There is also an important feature that could have been implemented for EDMX, but was only ever available for code-based models.

  • Migrations allows you to create a database from your code-based model and evolve it as your model changes over time. For EDMX models you could generate a SQL script to create a database to match your current model, but there was no way to generate a change script to apply changes to an existing database.

 

So, what will be in EF7?

In EF7 all models will be represented in code. There will be tooling to reverse engineer a model from an existing database (similar to what’s available in EF6.x). You can also start by defining the model in code and use migrations to create a database for you (and evolve it as your model changes over time).

We should also note that we’ve made some improvements to migrations in EF7 to resolve the issues folks encountered trying to use migrations in a team environment.

 

What about…

We’ve covered all the reasons we think code-based modeling is the right choice going forwards, but there are some legitimate questions this raises.

What about visualizing the model?

The EF Designer was all about visualizing a model and in EF6.x we also had the ability to generate a read-only visualization of a code-based model (using the EF Power Tools). We’re still considering what is the best approach to take in EF7. There is definitely value in being able to visualize a model, especially when you have a lot of classes involved.

With the advent of Roslyn, we could also look at having a read/write designer over the top of a code-based model. Obviously this would be significantly more work and it’s not something we’ll be doing right away (or possibly ever), but it is an idea we’ve been kicking around.

What about the “Update model from database” scenario?

“Update model from database” is a process that allows you to incrementally pull additional database objects (or changes to existing database objects) into your EDMX model. Unfortunately the implementation of this feature wasn’t great and you would often end up losing customizations you had made to the model, or having to manually fix-up some of the changes the wizard tried to apply (often dropping to hand editing the xml).

For Code First you can re-run the reverse engineer process and have it regenerate your model. This works fine in basic scenarios, but you have to be careful how you customize the model otherwise your changes will get reverted when the code is re-generated. There are some customizations that are difficult to apply without editing the scaffolded code.

Our first step in EF7 is to provide a similar reverse engineer process to what’s available in EF6.x – and that is most likely what will be available for the initial release. We do also have some ideas around pulling in incremental updates to the model without overwriting any customization to previously generated code. These range from only supporting simple additive scenarios, to using Roslyn to modify existing code in place.
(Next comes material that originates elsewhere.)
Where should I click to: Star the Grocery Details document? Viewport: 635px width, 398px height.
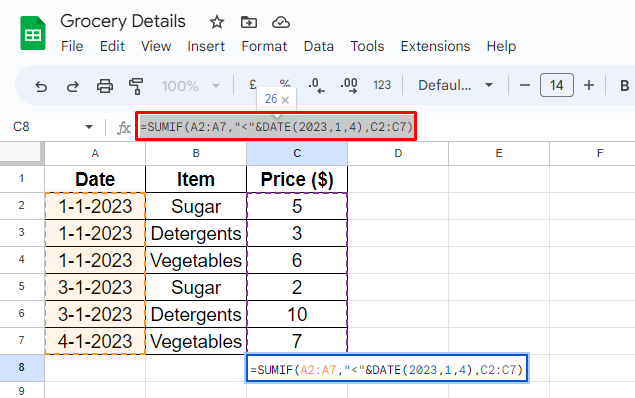pyautogui.click(x=217, y=22)
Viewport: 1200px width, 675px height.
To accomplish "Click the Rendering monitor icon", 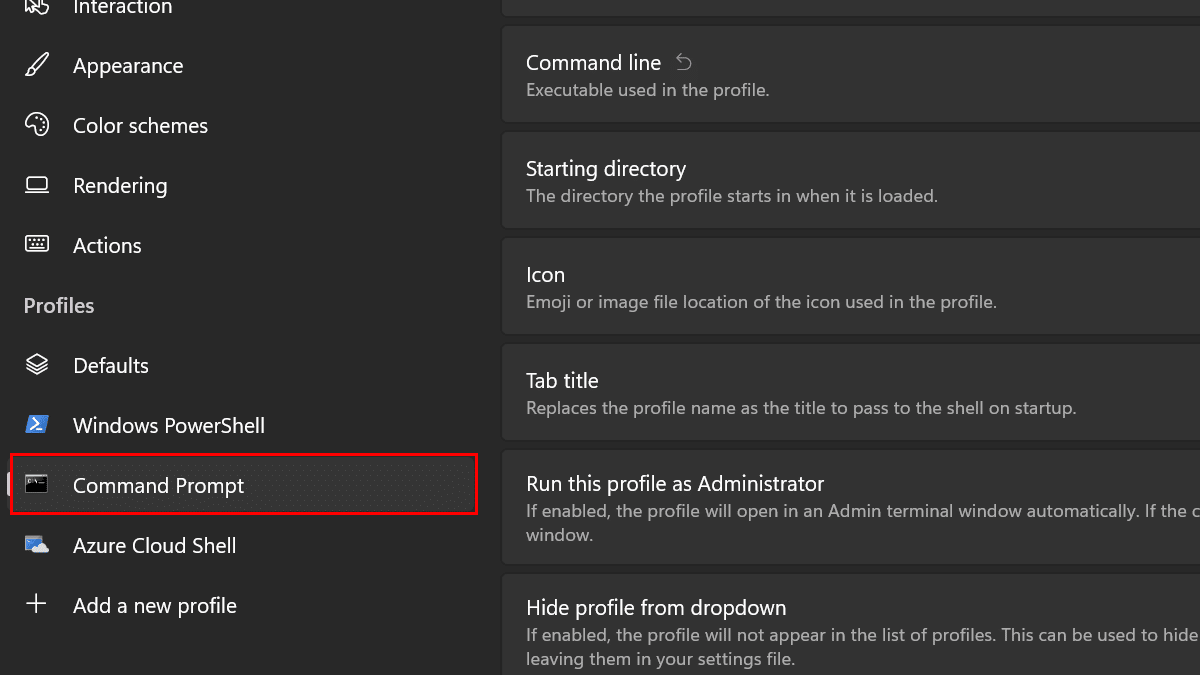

We’re still thinking through these ideas and don’t have definite plans as yet.

What about my existing models?

We’re not trying to hide the fact that EF7 is a big change from EF6.x. We’re keeping the concepts and many of the top level APIs from past versions, but under the covers there are some big changes. For this reason, we don’t expect folks to move existing applications to EF7 in a hurry. We are going to be continuing development on EF6.x for some time.

We have another blog post coming shortly that explores how EF7 is part v7 and part v1 and the implications this has for existing applications.

 

Is everyone going to like this change?

We’re not kidding ourselves, it’s not possible to please everyone and we know that some folks are going to prefer the EF Designer and EDMX approach over code-based modeling.

At the same time, we have to balance the time and resources we have and deliver what we think is the best set of features and capabilities to help developers write successful applications. This wasn’t a decision we took lightly, but we think it’s the best thing to do for the long-term success of Entity Framework and its customers – the ultimate goals being to provide a faster, easier to use stack and reduce the cost of adding support for highly requested features as we move forward.